Already the great dog of the mountains is disappearing. We see less and less of the stallion type in our nstud dogs, the breed is getting smaller year by year, and it is being tailored in size and temperament to fit into a small house and an ever decreasing environment".
Although I agree in my heart with Mrs. Prince, I feel she was in love with a dog that no longer fits in today’s society. (And it is important that a dog fits into its environment or the environment fits to the dog.
Mr.J.M. Giffin ends his article with a long conclusion: "Much has been written about the frustrations of urban living.

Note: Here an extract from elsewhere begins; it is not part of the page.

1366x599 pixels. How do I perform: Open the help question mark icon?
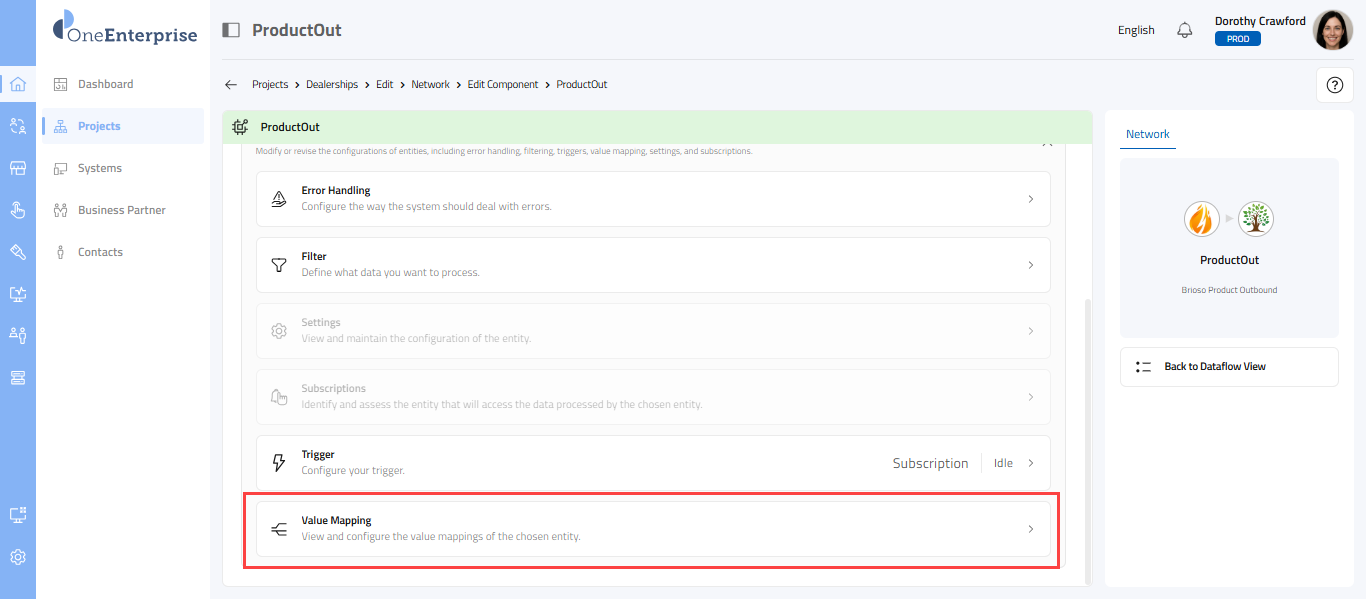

Dogs no longer fulfill the functions for which they were originally intended". "In the case of our Pyrenean one might be led to think that reducing the size and further softening the temperament, perhaps to a more attention-seeking and dependent type, would make the dog more useful to today’s patrons". "Now the problem with the thoughts pertaining to the complexity of modern living is not that they are altogether untrue, but that the proposition has been put in the wrong place entirely, so that the conclusions are false". "One would hope that as society matures, the dog will once again reclaim many of his lost freedoms." This wish does not seem to have been fulfilled, rather the contrary. Something very precious to me would be lost if the original Pyrenean temperament were changed too much.

But how is it from the dog’s point of view? The more independent a dog is, the more restricted he has to be; and the more freedom-loving he is, the more imprisoned he has to live his life. It is precisely these paradoxes that make me feel miserable.